*EXTRACTED INFORMATION*:
Content starts

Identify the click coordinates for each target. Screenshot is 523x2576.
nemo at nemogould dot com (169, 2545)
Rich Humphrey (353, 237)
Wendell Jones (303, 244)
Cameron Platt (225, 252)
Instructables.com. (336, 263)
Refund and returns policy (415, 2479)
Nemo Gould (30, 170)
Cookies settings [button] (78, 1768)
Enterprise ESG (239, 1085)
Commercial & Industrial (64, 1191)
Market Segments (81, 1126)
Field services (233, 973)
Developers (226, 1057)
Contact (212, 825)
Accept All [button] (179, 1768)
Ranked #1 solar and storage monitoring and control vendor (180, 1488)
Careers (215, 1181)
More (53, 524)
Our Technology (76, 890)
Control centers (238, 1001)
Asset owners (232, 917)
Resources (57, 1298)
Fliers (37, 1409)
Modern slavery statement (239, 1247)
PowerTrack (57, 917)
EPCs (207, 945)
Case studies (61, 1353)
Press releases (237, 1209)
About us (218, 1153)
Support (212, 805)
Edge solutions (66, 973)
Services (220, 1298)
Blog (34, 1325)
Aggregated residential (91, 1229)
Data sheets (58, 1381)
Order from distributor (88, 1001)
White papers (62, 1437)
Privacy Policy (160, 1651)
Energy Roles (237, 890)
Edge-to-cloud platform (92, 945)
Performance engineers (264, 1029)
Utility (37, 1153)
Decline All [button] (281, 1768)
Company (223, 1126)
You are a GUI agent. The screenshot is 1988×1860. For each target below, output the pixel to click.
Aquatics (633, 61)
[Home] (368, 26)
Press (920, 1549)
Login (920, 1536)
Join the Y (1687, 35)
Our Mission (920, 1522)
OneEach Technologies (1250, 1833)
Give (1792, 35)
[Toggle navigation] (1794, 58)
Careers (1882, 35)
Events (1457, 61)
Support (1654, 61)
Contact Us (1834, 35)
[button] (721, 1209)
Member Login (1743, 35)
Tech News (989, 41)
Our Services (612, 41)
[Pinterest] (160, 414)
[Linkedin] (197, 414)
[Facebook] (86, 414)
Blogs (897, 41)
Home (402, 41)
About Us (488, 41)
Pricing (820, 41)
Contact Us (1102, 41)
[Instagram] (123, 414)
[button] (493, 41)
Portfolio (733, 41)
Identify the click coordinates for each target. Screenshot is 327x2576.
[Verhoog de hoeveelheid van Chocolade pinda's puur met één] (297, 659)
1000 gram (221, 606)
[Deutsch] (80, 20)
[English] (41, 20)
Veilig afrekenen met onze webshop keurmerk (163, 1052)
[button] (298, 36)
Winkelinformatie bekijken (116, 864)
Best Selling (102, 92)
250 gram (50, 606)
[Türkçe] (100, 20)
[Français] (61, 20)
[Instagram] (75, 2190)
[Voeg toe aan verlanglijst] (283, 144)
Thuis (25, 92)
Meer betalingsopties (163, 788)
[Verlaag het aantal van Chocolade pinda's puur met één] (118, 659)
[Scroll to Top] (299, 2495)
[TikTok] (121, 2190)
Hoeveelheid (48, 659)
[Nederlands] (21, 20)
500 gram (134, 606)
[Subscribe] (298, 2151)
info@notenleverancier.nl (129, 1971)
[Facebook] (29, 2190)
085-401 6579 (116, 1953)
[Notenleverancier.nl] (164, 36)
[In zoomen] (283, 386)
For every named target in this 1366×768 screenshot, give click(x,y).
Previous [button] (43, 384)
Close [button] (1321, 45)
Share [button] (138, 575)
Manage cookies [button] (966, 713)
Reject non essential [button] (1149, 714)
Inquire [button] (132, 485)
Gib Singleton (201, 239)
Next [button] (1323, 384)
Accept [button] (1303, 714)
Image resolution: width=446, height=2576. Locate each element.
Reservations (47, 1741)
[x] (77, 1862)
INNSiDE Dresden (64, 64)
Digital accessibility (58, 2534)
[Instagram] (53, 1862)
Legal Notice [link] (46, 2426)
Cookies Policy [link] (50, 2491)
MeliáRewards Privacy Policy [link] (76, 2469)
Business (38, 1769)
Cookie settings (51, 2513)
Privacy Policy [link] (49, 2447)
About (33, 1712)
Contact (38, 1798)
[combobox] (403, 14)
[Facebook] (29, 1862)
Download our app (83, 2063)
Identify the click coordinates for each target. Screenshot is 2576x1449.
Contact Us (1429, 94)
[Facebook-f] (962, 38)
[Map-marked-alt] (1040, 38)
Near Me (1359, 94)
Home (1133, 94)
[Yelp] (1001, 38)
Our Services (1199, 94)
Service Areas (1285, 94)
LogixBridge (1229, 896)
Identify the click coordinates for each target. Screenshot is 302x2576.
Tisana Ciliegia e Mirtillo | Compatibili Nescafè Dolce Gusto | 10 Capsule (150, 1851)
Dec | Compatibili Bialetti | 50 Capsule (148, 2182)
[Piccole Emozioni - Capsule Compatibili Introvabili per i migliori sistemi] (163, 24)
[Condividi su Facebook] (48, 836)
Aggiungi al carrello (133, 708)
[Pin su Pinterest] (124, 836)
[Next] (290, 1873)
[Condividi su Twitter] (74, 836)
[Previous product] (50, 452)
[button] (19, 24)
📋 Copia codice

Content ends

*ACTION ITEM*: Quote exactly the first line of the entries and every line after it, stopping with the line that contains "More (53, 524)".

*REPLY*:
Identify the click coordinates for each target. Screenshot is 523x2576.
nemo at nemogould dot com (169, 2545)
Rich Humphrey (353, 237)
Wendell Jones (303, 244)
Cameron Platt (225, 252)
Instructables.com. (336, 263)
Refund and returns policy (415, 2479)
Nemo Gould (30, 170)
Cookies settings [button] (78, 1768)
Enterprise ESG (239, 1085)
Commercial & Industrial (64, 1191)
Market Segments (81, 1126)
Field services (233, 973)
Developers (226, 1057)
Contact (212, 825)
Accept All [button] (179, 1768)
Ranked #1 solar and storage monitoring and control vendor (180, 1488)
Careers (215, 1181)
More (53, 524)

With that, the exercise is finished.